== RAW RECORDS ==
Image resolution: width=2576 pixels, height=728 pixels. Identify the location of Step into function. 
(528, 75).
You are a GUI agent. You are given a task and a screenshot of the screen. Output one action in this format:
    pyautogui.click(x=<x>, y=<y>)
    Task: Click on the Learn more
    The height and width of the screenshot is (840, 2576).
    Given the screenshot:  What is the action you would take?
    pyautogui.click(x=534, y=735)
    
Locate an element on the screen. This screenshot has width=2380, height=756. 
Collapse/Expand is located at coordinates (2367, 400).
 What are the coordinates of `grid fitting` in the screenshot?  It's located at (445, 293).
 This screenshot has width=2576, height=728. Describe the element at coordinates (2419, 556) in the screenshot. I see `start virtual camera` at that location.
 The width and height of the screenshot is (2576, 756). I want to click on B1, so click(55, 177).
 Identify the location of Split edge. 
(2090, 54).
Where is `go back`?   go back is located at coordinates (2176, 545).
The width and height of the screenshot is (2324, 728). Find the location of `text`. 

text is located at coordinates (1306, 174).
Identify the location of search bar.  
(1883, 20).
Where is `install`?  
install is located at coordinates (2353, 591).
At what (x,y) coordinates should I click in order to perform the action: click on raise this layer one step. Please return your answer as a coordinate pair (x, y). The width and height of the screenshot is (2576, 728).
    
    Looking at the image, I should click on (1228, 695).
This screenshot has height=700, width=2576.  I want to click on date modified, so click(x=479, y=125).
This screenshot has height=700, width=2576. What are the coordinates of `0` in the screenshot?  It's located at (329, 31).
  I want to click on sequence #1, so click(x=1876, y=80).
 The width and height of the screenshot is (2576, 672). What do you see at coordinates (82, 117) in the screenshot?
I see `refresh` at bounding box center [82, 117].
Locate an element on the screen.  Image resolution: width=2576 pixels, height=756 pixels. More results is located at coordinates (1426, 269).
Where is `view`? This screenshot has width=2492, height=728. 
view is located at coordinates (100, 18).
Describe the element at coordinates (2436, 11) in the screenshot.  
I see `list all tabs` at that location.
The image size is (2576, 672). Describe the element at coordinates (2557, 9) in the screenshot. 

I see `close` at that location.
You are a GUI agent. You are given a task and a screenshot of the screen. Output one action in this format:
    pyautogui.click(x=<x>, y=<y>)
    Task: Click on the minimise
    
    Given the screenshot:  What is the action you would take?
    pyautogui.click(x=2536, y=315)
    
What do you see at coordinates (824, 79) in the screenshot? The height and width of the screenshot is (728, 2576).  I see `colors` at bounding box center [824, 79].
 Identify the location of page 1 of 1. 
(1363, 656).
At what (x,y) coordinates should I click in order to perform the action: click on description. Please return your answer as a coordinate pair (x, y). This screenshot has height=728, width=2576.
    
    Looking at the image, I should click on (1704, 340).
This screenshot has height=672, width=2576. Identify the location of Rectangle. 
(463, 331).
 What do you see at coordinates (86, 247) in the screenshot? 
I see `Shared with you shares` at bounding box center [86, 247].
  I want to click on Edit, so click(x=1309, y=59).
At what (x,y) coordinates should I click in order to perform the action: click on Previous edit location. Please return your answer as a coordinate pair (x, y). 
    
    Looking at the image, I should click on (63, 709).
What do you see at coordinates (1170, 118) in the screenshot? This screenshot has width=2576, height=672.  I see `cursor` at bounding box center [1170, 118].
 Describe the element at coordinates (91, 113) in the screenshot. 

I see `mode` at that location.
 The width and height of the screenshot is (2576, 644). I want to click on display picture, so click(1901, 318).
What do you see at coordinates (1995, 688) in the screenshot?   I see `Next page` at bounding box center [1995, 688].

== THE REQUEST ==
Copy out the lines above word for word, from the first line through the line containing "Collapse/Expand is located", with both ends included.

== RESPONSE TO THE EXERCISE ==
Image resolution: width=2576 pixels, height=728 pixels. Identify the location of Step into function. 
(528, 75).
You are a GUI agent. You are given a task and a screenshot of the screen. Output one action in this format:
    pyautogui.click(x=<x>, y=<y>)
    Task: Click on the Learn more
    The height and width of the screenshot is (840, 2576).
    Given the screenshot:  What is the action you would take?
    pyautogui.click(x=534, y=735)
    
Locate an element on the screen. This screenshot has width=2380, height=756. 
Collapse/Expand is located at coordinates (2367, 400).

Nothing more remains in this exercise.